Task objective
With pictures excluded, give again exactly the lines running from the one holding "Click the Disconnect button" through the end of the listing below.

The data
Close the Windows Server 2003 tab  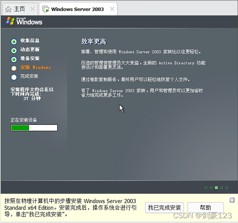[112, 9]
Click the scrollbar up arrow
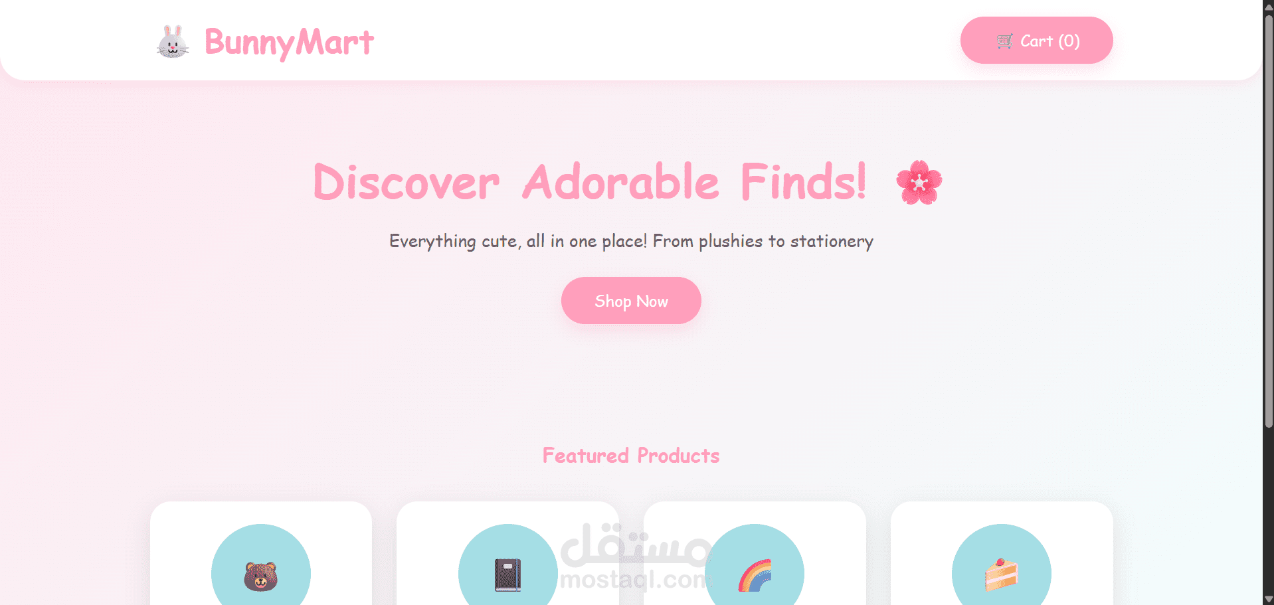 pyautogui.click(x=1269, y=6)
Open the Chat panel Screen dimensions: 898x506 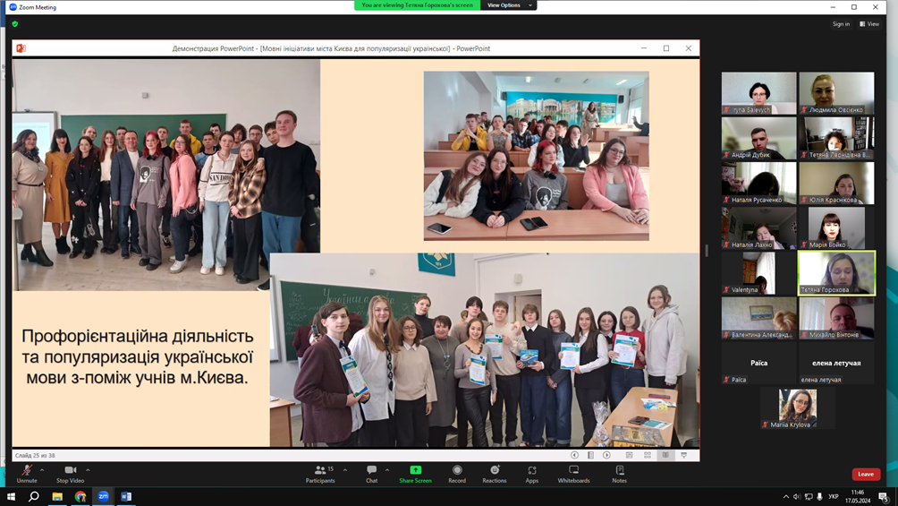[371, 473]
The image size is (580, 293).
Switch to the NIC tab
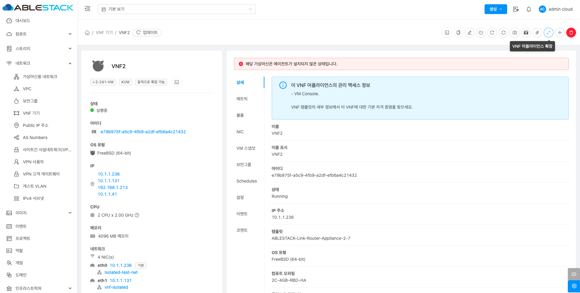(240, 132)
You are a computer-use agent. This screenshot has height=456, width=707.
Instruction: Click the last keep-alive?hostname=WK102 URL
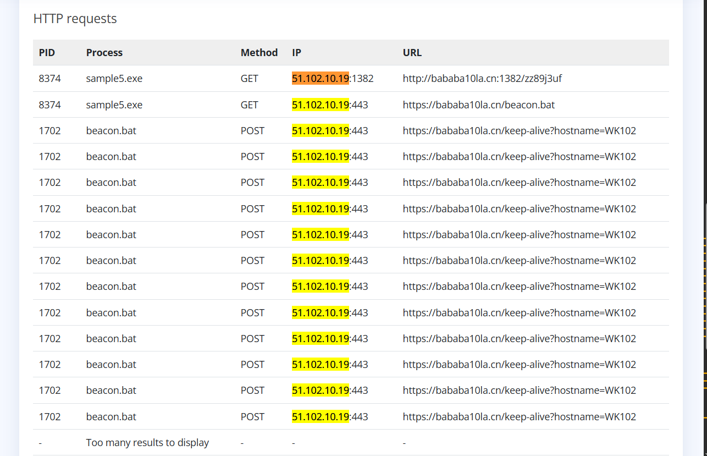tap(519, 417)
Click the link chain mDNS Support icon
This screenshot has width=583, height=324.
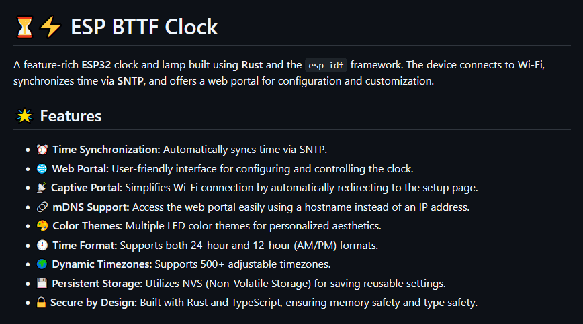click(x=42, y=207)
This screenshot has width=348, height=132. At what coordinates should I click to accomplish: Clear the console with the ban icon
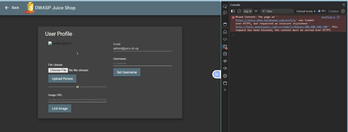(239, 11)
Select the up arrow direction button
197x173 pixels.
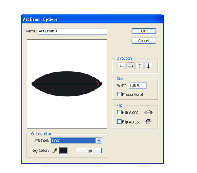pyautogui.click(x=140, y=66)
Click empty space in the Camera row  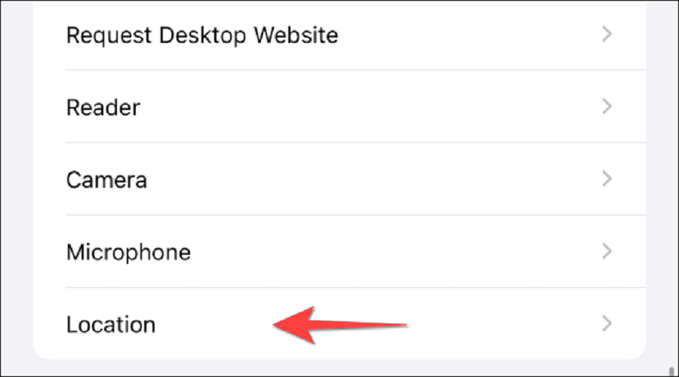click(x=377, y=179)
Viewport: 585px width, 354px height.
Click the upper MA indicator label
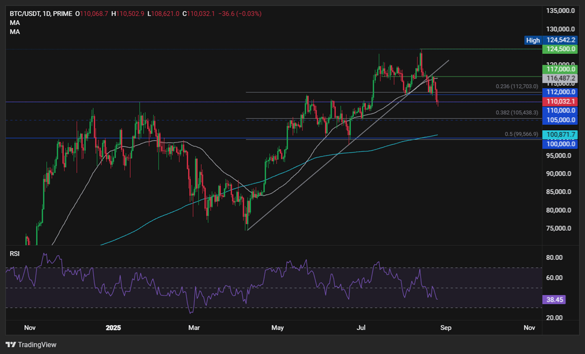click(15, 23)
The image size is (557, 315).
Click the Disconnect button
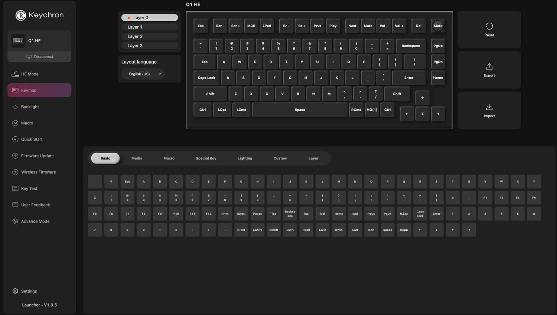tap(39, 57)
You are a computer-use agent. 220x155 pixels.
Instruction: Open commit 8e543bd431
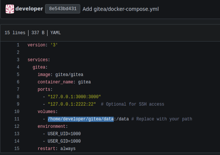62,9
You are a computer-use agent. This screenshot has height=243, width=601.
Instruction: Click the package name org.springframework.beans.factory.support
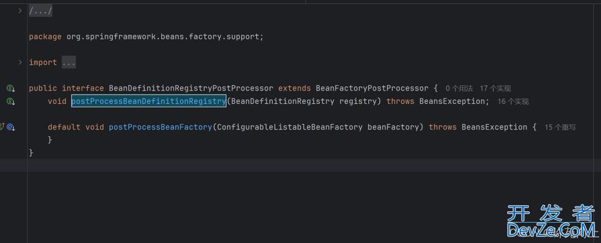click(162, 37)
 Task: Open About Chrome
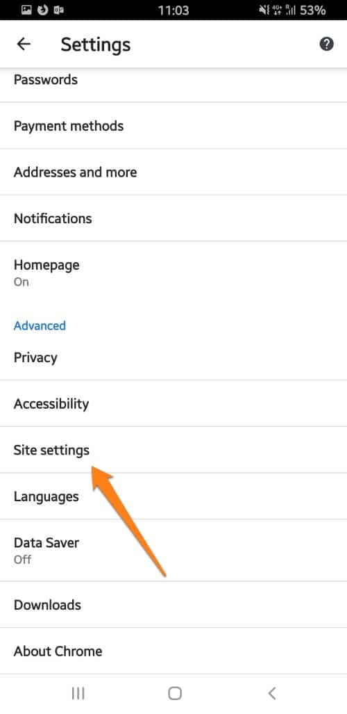(174, 651)
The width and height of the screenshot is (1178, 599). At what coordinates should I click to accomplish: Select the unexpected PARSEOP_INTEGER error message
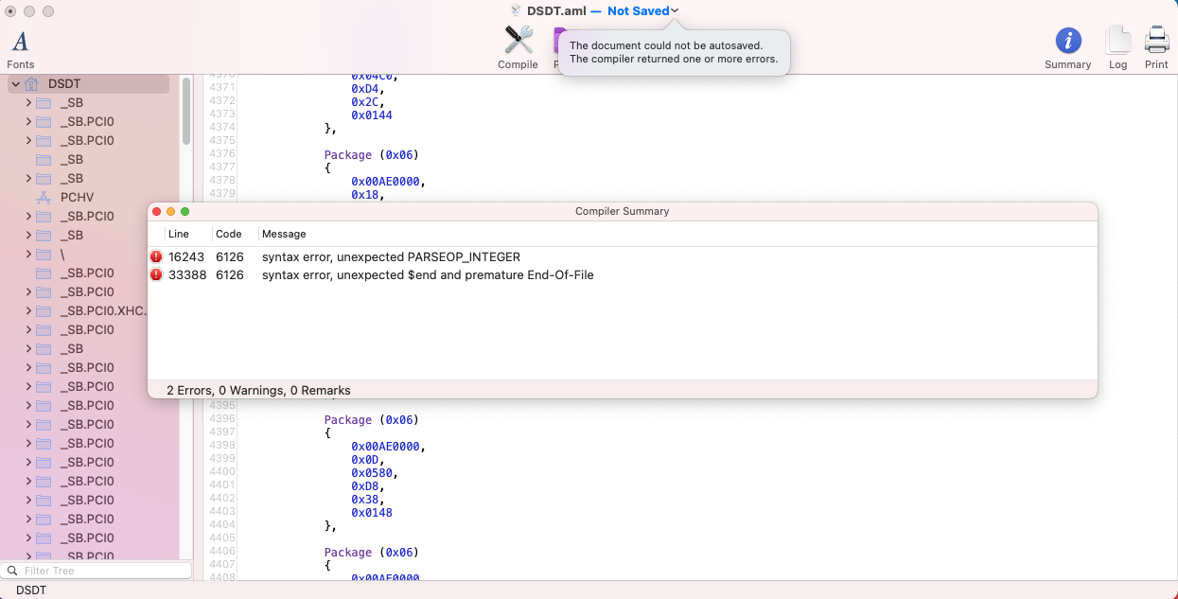[391, 257]
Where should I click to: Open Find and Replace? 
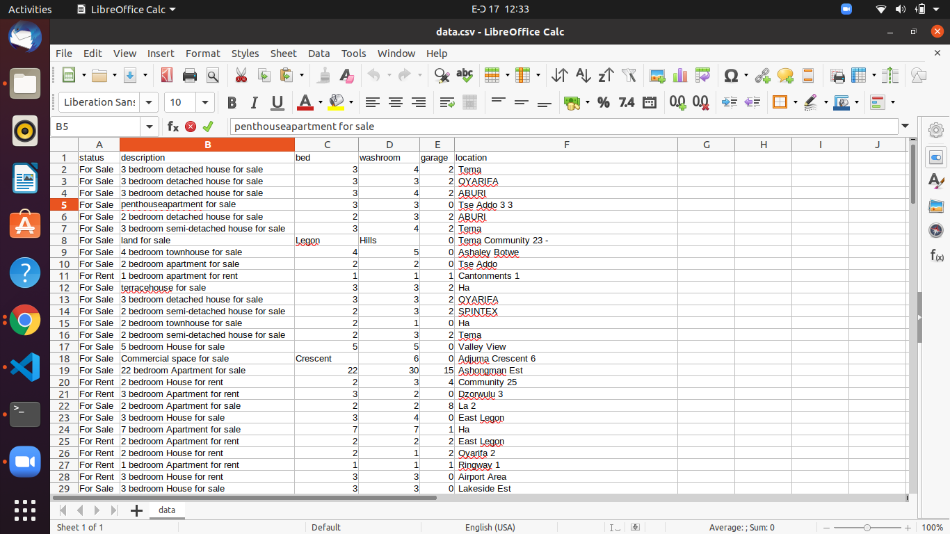(441, 75)
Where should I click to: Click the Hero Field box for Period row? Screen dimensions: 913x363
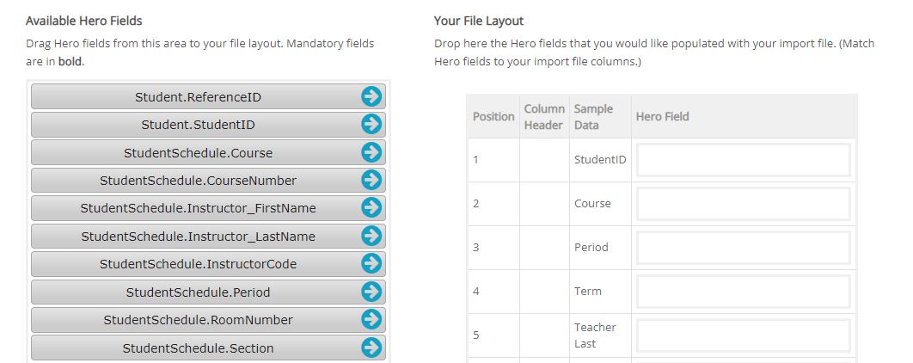[x=744, y=248]
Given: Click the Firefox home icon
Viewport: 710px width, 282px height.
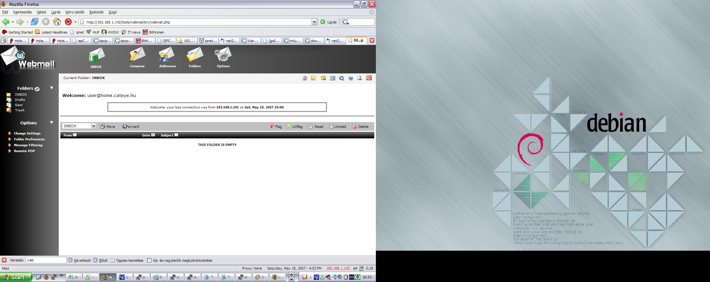Looking at the screenshot, I should (57, 22).
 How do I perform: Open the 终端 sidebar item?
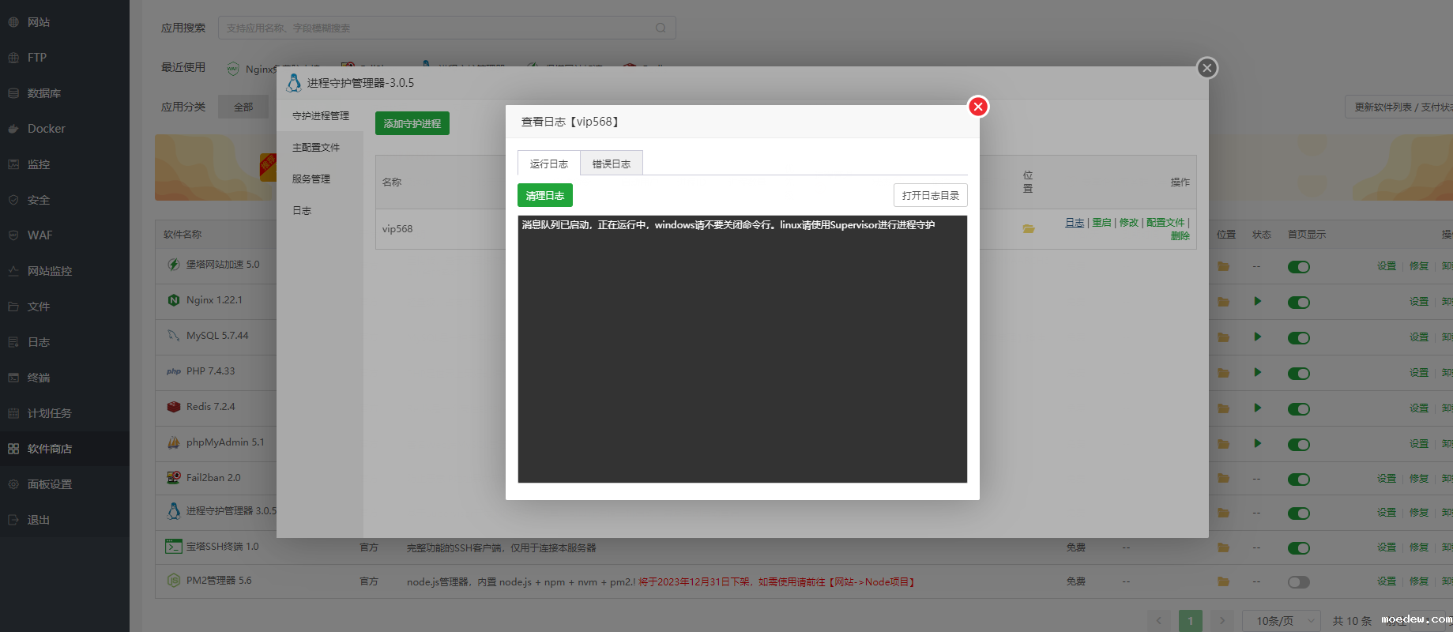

Result for this task
Click the Disconnect button
tap(39, 57)
You are a computer-use agent. 220x155 pixels.
Instruction: Open commit 8e543bd431
62,9
You are a computer-use agent. This screenshot has height=243, width=601.
Instruction: Click the package name org.springframework.beans.factory.support
click(162, 37)
 Task: Open About Chrome
(174, 651)
The width and height of the screenshot is (1178, 599). At what coordinates should I click to accomplish: Select the unexpected PARSEOP_INTEGER error message
[391, 257]
Where should I click to: Open Find and Replace? 
(441, 75)
Where should I click to: Click the Hero Field box for Period row? Screen dimensions: 913x363
[x=744, y=248]
Given: Click the Firefox home icon
Viewport: 710px width, 282px height.
Looking at the screenshot, I should (57, 22).
 How do I perform: Open the 终端 sidebar item?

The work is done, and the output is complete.